[SERVER-45352] enforceLegacyWriteConcern send all the requests to the primaries Created: 03/Jan/20  Updated: 11/Mar/20  Resolved: 11/Mar/20

Status: Closed
Project: Core Server
Component/s: Sharding
Affects Version/s: 4.2.2, 4.3.2
Fix Version/s: None

Type: Bug Priority: Major - P3
Reporter: Tommaso Tocci Assignee: Randolph Tan
Resolution: Won't Fix Votes: 0
Labels: sharding-4.4-stabilization, sharding-wfbf-day
Remaining Estimate: Not Specified
Time Spent: Not Specified
Original Estimate: Not Specified

Issue Links:
Backports
Depends
Related
is related to SERVER-44732 Remove requires_fcv_44 tag on views_v... Closed
is related to SERVER-43719 Make RWCDefaults initialise from pers... Closed
Operating System: ALL
Backport Requested:
v4.4
Sprint: Sharding 2020-03-23
Participants:
Linked BF Score: 16

 Description   

During ShardingTest initialization mongos tries to enforce LegacyWriteConcern by sending a GetLastError command on all the shards. The list of target to send the GLE to is constructed through getPrevHostOpTimes(). It is the case that the list contains two replica node of the same shard and that they have a different electionID. Thus two different GLE requests are generated for two different node with two different electionID.
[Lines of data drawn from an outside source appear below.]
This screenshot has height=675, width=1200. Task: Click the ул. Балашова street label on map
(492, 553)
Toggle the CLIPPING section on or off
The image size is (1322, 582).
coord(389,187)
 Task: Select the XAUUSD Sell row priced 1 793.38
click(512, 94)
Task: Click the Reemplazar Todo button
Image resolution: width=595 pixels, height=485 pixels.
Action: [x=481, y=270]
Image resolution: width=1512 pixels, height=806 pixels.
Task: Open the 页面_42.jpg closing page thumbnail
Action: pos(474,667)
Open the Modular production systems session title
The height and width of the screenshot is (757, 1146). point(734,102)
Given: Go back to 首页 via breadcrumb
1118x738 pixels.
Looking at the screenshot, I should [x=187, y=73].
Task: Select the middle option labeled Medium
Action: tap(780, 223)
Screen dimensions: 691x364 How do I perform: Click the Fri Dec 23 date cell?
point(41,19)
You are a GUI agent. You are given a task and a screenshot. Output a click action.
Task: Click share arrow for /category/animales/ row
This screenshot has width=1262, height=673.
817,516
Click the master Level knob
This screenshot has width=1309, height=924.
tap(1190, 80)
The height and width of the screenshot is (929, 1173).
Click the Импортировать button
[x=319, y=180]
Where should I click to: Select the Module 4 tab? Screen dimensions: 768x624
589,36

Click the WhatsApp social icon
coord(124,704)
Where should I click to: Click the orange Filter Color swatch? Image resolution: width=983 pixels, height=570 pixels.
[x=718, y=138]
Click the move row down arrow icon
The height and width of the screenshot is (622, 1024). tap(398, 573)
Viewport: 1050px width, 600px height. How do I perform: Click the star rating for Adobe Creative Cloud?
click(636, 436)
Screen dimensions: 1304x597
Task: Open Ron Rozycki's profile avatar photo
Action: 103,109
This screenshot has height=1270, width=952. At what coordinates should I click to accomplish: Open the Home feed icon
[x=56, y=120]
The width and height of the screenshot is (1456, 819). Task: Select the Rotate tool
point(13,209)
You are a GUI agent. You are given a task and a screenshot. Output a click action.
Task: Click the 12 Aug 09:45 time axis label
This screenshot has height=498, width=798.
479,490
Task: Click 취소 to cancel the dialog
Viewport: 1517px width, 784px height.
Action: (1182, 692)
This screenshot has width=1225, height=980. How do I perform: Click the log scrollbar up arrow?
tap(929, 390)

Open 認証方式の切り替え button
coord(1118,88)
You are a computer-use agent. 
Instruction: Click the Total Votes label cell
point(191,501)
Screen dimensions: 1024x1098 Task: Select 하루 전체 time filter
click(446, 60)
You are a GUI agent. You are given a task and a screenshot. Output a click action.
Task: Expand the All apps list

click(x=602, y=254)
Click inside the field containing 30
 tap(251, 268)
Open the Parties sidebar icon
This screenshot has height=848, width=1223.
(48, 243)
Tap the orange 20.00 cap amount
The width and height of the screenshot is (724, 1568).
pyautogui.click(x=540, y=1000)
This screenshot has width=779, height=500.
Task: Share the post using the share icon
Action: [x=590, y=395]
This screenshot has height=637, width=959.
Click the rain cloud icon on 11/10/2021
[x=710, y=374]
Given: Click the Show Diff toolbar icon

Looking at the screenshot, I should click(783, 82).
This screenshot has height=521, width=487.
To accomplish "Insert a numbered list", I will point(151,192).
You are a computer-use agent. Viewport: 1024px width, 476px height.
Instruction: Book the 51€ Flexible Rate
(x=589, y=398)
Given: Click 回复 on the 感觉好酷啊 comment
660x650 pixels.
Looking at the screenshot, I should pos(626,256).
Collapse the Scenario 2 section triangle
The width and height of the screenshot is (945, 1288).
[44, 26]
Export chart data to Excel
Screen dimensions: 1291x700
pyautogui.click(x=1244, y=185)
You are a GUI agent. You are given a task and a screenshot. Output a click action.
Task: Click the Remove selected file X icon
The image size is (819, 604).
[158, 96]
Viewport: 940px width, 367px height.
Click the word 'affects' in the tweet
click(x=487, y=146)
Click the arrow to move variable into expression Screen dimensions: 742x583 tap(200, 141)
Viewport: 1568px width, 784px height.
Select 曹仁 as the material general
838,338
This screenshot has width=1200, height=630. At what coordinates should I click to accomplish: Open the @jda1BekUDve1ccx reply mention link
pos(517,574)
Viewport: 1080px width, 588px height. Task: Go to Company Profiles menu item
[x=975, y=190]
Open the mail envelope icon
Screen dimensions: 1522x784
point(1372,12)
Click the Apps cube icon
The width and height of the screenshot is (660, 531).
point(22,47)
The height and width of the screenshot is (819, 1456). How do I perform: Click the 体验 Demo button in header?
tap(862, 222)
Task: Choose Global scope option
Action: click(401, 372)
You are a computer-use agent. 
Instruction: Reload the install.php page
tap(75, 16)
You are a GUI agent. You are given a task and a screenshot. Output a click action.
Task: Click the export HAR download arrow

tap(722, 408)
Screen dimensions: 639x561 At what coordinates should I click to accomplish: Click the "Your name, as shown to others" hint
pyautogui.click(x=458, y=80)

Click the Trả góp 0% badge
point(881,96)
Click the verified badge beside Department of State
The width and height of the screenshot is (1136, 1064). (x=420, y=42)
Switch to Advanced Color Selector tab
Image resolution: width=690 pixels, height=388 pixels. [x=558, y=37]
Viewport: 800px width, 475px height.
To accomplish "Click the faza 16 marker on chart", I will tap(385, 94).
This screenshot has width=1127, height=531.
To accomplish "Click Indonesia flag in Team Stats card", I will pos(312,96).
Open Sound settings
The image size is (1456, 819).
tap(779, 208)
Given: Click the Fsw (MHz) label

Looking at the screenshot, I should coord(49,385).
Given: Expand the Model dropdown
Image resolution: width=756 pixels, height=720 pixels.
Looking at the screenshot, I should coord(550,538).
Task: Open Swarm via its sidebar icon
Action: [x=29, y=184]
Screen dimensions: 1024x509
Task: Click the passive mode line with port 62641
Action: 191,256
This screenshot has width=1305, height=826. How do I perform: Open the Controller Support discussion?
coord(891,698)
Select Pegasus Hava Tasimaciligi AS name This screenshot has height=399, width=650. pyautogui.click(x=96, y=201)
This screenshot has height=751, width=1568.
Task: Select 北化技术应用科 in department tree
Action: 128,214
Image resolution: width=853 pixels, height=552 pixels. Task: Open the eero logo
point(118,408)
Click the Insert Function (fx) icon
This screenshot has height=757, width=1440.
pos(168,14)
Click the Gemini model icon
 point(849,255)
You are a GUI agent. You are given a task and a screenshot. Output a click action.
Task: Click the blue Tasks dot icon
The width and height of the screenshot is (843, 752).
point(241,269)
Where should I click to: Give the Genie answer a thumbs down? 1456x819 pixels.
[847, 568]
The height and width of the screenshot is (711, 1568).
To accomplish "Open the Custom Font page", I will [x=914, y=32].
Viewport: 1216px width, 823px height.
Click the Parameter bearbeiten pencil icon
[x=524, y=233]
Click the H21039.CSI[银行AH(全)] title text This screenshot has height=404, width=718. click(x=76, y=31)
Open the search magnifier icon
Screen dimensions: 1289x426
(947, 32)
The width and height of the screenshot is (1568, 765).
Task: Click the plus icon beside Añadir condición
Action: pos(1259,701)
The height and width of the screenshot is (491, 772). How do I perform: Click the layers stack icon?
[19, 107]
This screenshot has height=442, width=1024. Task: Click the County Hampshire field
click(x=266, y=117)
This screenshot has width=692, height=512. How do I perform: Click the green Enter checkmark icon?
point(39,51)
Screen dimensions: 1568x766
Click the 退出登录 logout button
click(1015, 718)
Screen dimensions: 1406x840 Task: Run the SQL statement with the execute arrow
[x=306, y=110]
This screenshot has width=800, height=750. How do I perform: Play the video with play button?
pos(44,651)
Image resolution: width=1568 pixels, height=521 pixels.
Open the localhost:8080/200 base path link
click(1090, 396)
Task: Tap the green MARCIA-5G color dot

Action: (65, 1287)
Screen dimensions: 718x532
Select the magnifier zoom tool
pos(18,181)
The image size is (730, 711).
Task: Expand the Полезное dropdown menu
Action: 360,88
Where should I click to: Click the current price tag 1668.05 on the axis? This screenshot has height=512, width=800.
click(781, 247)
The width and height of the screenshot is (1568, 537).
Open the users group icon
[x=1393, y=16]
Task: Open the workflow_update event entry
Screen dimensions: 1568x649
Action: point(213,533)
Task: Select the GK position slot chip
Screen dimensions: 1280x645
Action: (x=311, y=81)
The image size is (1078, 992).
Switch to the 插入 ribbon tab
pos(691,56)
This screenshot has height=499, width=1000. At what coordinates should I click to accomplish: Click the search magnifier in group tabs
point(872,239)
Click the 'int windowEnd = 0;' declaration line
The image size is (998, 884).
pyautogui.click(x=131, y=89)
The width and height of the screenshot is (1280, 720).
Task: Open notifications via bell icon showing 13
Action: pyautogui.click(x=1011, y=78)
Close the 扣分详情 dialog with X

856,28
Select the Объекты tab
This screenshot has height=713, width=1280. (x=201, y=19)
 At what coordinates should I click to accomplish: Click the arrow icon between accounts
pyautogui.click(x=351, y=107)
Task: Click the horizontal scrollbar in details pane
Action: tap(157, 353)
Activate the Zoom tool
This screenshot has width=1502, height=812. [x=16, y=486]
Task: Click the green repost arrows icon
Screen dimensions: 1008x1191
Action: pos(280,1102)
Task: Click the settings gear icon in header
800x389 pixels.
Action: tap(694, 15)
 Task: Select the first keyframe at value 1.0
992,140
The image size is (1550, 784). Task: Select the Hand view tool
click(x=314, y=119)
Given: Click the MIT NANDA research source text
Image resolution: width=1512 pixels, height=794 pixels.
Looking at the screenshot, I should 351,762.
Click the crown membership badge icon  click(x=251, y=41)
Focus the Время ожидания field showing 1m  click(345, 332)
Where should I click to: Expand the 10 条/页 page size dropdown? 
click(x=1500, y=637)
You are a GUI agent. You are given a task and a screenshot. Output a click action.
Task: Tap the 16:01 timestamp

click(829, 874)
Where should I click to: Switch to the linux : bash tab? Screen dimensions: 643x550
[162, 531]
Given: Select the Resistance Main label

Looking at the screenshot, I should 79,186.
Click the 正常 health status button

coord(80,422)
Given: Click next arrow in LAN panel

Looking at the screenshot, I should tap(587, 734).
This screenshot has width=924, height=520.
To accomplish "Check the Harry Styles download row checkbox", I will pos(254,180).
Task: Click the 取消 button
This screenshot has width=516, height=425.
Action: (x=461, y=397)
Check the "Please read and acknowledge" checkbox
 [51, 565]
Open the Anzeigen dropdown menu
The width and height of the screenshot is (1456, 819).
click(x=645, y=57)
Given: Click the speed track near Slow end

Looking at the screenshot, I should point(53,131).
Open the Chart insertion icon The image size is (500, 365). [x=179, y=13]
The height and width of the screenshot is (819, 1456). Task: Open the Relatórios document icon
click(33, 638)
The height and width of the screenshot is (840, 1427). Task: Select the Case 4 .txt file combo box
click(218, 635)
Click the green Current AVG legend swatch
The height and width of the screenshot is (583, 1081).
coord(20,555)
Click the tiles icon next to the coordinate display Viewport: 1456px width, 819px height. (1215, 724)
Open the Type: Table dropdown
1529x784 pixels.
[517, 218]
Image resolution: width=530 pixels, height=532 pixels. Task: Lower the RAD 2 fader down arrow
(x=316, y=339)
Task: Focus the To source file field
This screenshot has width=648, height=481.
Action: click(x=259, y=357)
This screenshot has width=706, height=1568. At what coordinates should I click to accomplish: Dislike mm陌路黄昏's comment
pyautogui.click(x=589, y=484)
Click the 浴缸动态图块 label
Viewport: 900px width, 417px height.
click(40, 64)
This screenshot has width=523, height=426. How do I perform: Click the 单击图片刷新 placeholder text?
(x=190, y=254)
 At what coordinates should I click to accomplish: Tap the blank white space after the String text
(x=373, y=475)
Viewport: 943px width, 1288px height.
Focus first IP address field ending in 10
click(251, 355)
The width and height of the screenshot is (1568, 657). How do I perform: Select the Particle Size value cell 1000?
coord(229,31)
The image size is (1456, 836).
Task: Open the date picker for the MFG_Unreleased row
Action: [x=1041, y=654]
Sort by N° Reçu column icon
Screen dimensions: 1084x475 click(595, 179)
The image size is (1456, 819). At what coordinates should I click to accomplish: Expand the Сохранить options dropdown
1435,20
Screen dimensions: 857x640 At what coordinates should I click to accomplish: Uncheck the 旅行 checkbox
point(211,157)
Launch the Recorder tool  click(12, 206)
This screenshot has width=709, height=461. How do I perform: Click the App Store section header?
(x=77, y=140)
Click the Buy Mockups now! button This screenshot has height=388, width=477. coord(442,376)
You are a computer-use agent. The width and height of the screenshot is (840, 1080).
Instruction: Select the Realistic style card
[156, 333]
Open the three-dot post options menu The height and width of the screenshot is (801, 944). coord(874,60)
[js_test:gle_sharded_write] 2019-12-17T20:06:14.913+0000 s20775| 2019-12-17T20:06:14.911+0000 D3 SHARDING [conn8] enforcing write concern { getLastError: "settings", w: "majority", wtimeout: 30000.0, readConcern: {} } on ip-10-122-3-53:20772 at opTime Dec 17 20:06:14:8 with electionID 7fffffff0000000000000001
[js_test:gle_sharded_write] 2019-12-17T20:06:14.913+0000 s20775| 2019-12-17T20:06:14.911+0000 D3 SHARDING [conn8] enforcing write concern { getLastError: "settings", w: "majority", wtimeout: 30000.0, readConcern: {} } on ip-10-122-3-53:20774 at opTime Jan  1 00:00:00:0 with electionID 000000000000000000000000

And as you can see they have a different electionID.

Then the generated requests are sent throw the MultiStatementTransactionRequestsSender, but since we specified ReadPreference::PrimaryOnly the two requests will be sent to the primary of the shards but with two different electionID.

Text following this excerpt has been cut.